Светлый фон

– Убили?! – воскликнула миссис Нолан. – Это письмо было послано не из нашего дома, сэр. Господи помилуй, мы подобными вещами не занимаемся.

– Я это знаю. У нас и в мыслях не было, что это сделали вы. Но я хотел бы знать, не говорила ли вам внучка о ком-нибудь – может, о близком друге, – о ком-нибудь, кто мог бы винить сэра Пола в ее смерти.

Миссис Нолан покачала головой и ответила:

– Вы имеете в виду кого-то, кто мог его убить?

– Такую возможность мы тоже обязаны рассмотреть.

– Но кто это мог быть? Бессмыслица какая-то. У нее, кроме нас, никого не было, а мы никогда к нему и пальцем не притронулись, хотя, видит Бог, негодовали страшно.

– Негодовали на него?

Внезапно заговорил ее муж:

– Она забеременела в то время, когда работала в его доме.

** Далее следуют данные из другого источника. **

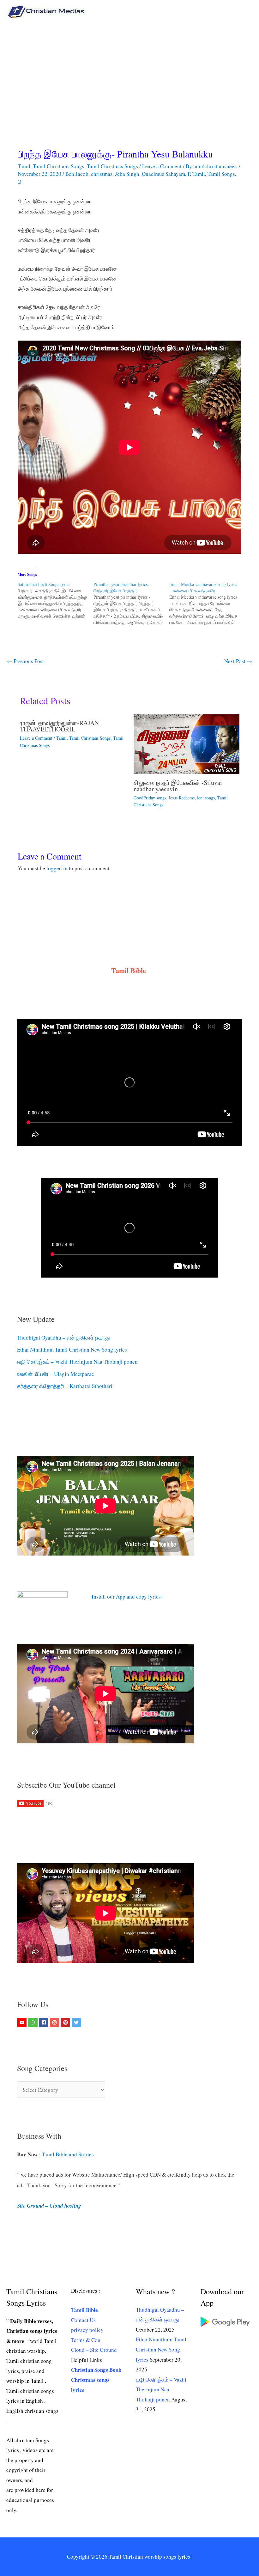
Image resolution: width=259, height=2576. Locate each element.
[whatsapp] (33, 2022)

И он знал, где искать ее тело. Откуда он мог это знать? Скажите мне.

Голос его звучал хрипло и почти бесстрастно, но он выговаривал слова с такой силой, что содрогалось все тело.

– Сэр Пол рассказал на дознании, что однажды вечером ваша внучка поведала ему о своей любви к лесу, и подумал: если она решила свести счеты с жизнью, то могла выбрать для этого единственное во всем Лондоне место, где сохранился кусочек дикой природы, – ответил Дэлглиш.

– Мы никогда не посылали ему этого письма, сэр, – сказала миссис Нолан. – Я видела джентльмена во время дознания. Муж не пошел, но я считала, что один из нас должен там быть. Он, этот сэр Пол, говорил со мной, был искренне любезен, сказал, что глубоко сожалеет. А что еще можно сказать в подобном случае?

– Сожалеет, – фыркнул мистер Нолан. – Скажите пожалуйста!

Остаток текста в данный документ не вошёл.